▸ **Extrait**
◆ ◆ ◆ ◆ ◆ ◆ ◆
Les appels du président russe à la modernisation, à la démocratisation, à la lutte contre la corruption, à la diminution de l'emprise des dirigeants politiques sur l'économie n'étaient donc partis que d'un jeu, mis en scène à la Maison-Blanche (c'est ainsi que l'on nomme à Moscou le siège du gouvernement). Les interlocuteurs étrangers de Medvedev, auxquels il a servi cette pantomime, apprécieront. Cette passation des pouvoirs en douceur, exceptionnelle dans l'histoire de la Russie, ne signifie pas pour autant que la tâche de Poutine s'annonce aisée. Il doit relever un énorme défi : préparer l'après-pétrole. Il a fait part à plusieurs reprises ces derniers mois de sa détermination à engager ce changement structurel, qui pourrait constituer l'acte II de son oeuvre politique, l'acte I ayant consisté à rassembler dans les mains de l'État, directement et indirectement, l'exploitation des ressources naturelles de la Russie, au travers de Rosneft pour le pétrole et de Gazprom pour le gaz.

Selon les experts, la production de pétrole de la Russie sera étale au cours de la prochaine décennie. Aujourd'hui, 44% des recettes du budget fédéral proviennent de la fiscalité sur la production et l'exportation de gaz et de pétrole. Cette dépendance se fait d'ailleurs cruellement ressentir depuis quelques semaines, à cause de la baisse des cours de l'or noir : effondrement de la Bourse de Moscou, lourde chute du rouble par rapport au dollar, au point que la Banque centrale de Russie a dû puiser dans ses réserves de change pour soutenir sa monnaie. Or, dès samedi, Vladimir Poutine a indiqué vouloir se fixer comme objectif d'améliorer les conditions de vie et le pouvoir d'achat des Russes, ce qui implique que la croissance des dépenses publiques demeure pérenne, donc que celle des recettes le soit aussi. Ce n'est pas gagné. Les économistes anticipent déjà que, dès 2014, le budget fédéral sera en déficit.
◆ ◆ ◆ ◆ ◆ ◆ ◆
▸ **Consigne 1**
Résumez l'extrait en deux phrases.
◆ ◆ ◆ ◆ ◆ ◆ ◆
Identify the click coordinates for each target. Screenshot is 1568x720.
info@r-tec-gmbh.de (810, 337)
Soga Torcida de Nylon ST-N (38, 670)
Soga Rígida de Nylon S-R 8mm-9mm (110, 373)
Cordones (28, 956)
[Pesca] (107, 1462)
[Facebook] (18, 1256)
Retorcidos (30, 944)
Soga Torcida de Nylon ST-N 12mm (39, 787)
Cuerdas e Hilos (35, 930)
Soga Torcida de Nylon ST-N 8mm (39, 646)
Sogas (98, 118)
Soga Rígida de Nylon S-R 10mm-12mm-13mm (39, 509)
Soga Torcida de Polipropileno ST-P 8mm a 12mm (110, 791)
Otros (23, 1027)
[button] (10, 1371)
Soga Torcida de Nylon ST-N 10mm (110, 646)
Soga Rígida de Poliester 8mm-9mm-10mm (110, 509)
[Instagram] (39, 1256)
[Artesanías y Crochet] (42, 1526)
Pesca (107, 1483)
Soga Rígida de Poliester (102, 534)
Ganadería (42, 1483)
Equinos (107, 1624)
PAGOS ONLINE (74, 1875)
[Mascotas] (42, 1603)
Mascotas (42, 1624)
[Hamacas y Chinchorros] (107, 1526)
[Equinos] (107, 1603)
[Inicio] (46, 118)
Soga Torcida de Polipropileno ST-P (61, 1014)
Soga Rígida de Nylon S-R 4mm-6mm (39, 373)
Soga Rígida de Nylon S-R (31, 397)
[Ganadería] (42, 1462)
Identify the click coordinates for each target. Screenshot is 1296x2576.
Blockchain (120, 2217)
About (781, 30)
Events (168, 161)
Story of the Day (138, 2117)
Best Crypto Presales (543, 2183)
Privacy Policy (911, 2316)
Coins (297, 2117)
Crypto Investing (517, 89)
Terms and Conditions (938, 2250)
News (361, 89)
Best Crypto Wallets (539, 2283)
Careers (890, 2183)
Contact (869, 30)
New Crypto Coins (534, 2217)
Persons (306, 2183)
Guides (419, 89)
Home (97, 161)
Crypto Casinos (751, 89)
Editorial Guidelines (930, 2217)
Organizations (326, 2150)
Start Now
◆ ◆ ◆ ◆ ◆ ◆ ◆
▸ **Consigne 2**
Réécrivez les enregistrements depuis la ligne contenant « Persons (306, 2183) » jusqu'à la fin des enregistrements, en remplaçant « Crypto » par « Bitcoin » et sans rien modifier d'autre.

▸ **Solution rédigée 1**
Poutine doit relever un énorme défi, préparer l'après-pétrole, alors que 44 % des recettes du budget fédéral russe proviennent de la fiscalité sur la production et l'exportation de gaz et de pétrole. La baisse des cours de l'or noir a déjà entraîné l'effondrement de la Bourse de Moscou et une lourde chute du rouble, et les économistes anticipent un déficit du budget fédéral dès 2014.

▸ **Solution rédigée 2**
Persons (306, 2183)
Guides (419, 89)
Home (97, 161)
Bitcoin Casinos (751, 89)
Editorial Guidelines (930, 2217)
Organizations (326, 2150)
Start Now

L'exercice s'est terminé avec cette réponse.